Gastspiel

Von der Unsichtbarkeit

23. Juli 2015
von Börsenblatt
Übersetzungen fallen nicht vom Himmel – auch wenn Verleger, Buchhändler und Kritiker oft so tun. Von Isabel Bogdan.
Vor Kurzem war Harry Belafonte in Deutschland, um seine Autobiografie vorzustellen ("My Song", Kiepenheuer & Witsch), unter anderem im Hamburger Rolf-Liebermann-Studio. Christian Brückner las den deutschen Text, Christoph Amend moderierte. Harry Belafonte lauschte konzentriert, als Christian Brückner ein Stück auf Deutsch vortrug, verstand aber offenbar kein Wort. Als Brückner fertig war, sagte Belafonte: "Wow, das klang toll, wer hat das denn geschrieben?", und die drei Männer scherzten ein wenig darüber, dass ein Text von Harry Belafonte eben toll klingt, zumal dann, wenn Christian Brückner ihn vorträgt, und machten einander Komplimente.

Nun ist der deutsche Text ja in der Tat nicht von Harry Belafonte. Dennoch kam keiner der drei auf die Idee, dass dies der Moment gewesen wäre, um die Urheber des deutschen Textes zu nennen, nämlich Kristian Lutze, Silvia Morawetz und Werner Schmitz. Was ja die naheliegende und einzig richtige Antwort auf die Frage "Wow, who wrote that?" gewesen wäre.

Ich will hier gar nicht so sehr diese drei Männer an den Pranger stellen, sondern halte die Situation für symptomatisch. Dass zwischen dem fremdsprachigen Autor und dem deutschen Publikum noch jemand eine beträchtliche Menge Arbeit und Kompetenz in ein Buch gesteckt hat, wird nach wie vor allzu oft übersehen. Und zwar von Lesern, Buchhändlern, Verlagsmitarbeitern und Rezensenten gleichermaßen – selbst von professionellen Literaturkritikern liest man immer wieder epische Lobeshymnen über die wunderbar poetische Sprache einer Autorin, als hätte sie auf Deutsch geschrieben. Es muss ja nicht immer gleich eine große fundierte Übersetzungskritik sein, aber sobald von der Sprache eines solchen Buchs die Rede ist, müsste der Übersetzer doch zumindest Erwähnung finden.

Aber wie kommt das? Warum sind wir so unsichtbar? Bei keinem Hörbuch wird der Sprecher vergessen. Er steht groß auf dem Cover, er wird bei jeder Erwähnung des Hörbuchs genannt, keine Buchhändlerin und kein Blogger würde es versäumen, seinen Namen zu nennen. Den Namen des Übersetzers kennen sie nicht mal, er steht allzu oft irgendwo im Kleingedruckten.

Selbst in der Verlagswerbung liest man: "… ist jetzt bei uns auf Deutsch erschienen". Ach ja? Uns ist eine Übersetzung erschienen, Halleluja? Nein, ist sie nicht! Die Übersetzung ist doch nicht vom Himmel gefallen. Da hat jemand monatelang Herzblut und Hirnschmalz hineingesteckt. Und als Leserin möchte ich wissen, wer das war, denn ich weiß, dass ich die Übersetzungen mancher Kollegen sehr gern lese und von anderen lieber die Finger lasse. Genauso, wie ich manche Autorinnen gern lese und andere nicht.

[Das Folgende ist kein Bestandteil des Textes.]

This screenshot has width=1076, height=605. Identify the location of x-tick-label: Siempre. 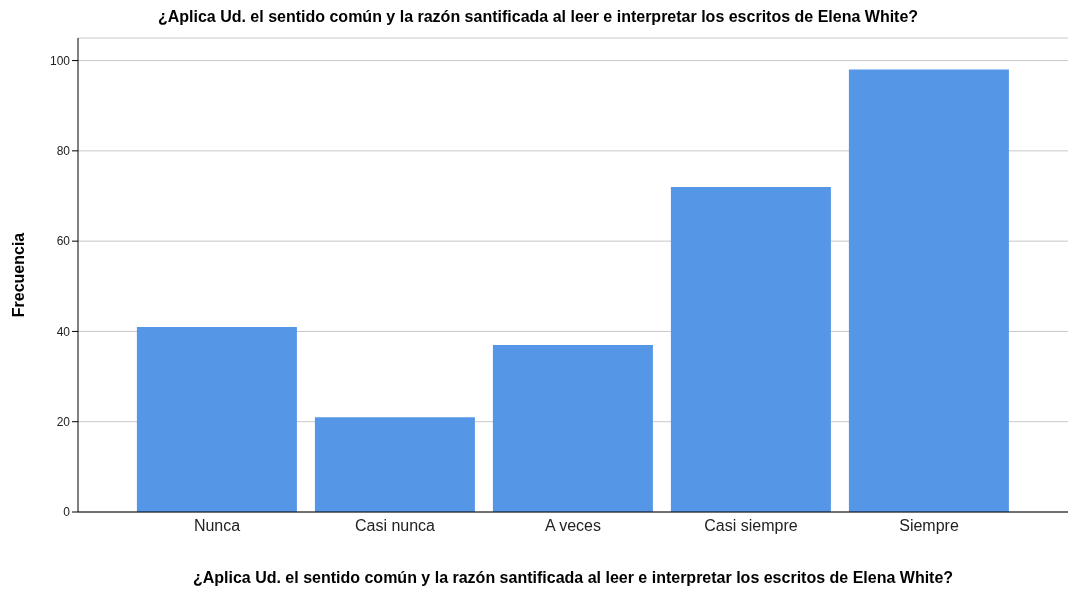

Dabei könnten Verlage den Namen des Übersetzers doch beispielsweise auch als Marketinginstrument einsetzen; warum passiert das so selten? Warum kennen Leser fast keinen Übersetzernamen? Es gibt natürlich auch Ausnahmen. Ein paar Verlage schreiben den Übersetzer inzwischen vorne aufs Cover – hervorragend! Auch gibt es natürlich Kritiker, die die Leistung des Übersetzers in ihren Besprechungen angemessen unterbringen.

Wir Übersetzer tun ebenfalls, was wir können. Wir gehen raus, erzählen vom Übersetzen, machen Lesungen. Übrigens können wir auf Lesungen etwas, was Autoren nicht können: Wir können von dem Buch, das wir vorstellen, einfach hemmungslos begeistert sein.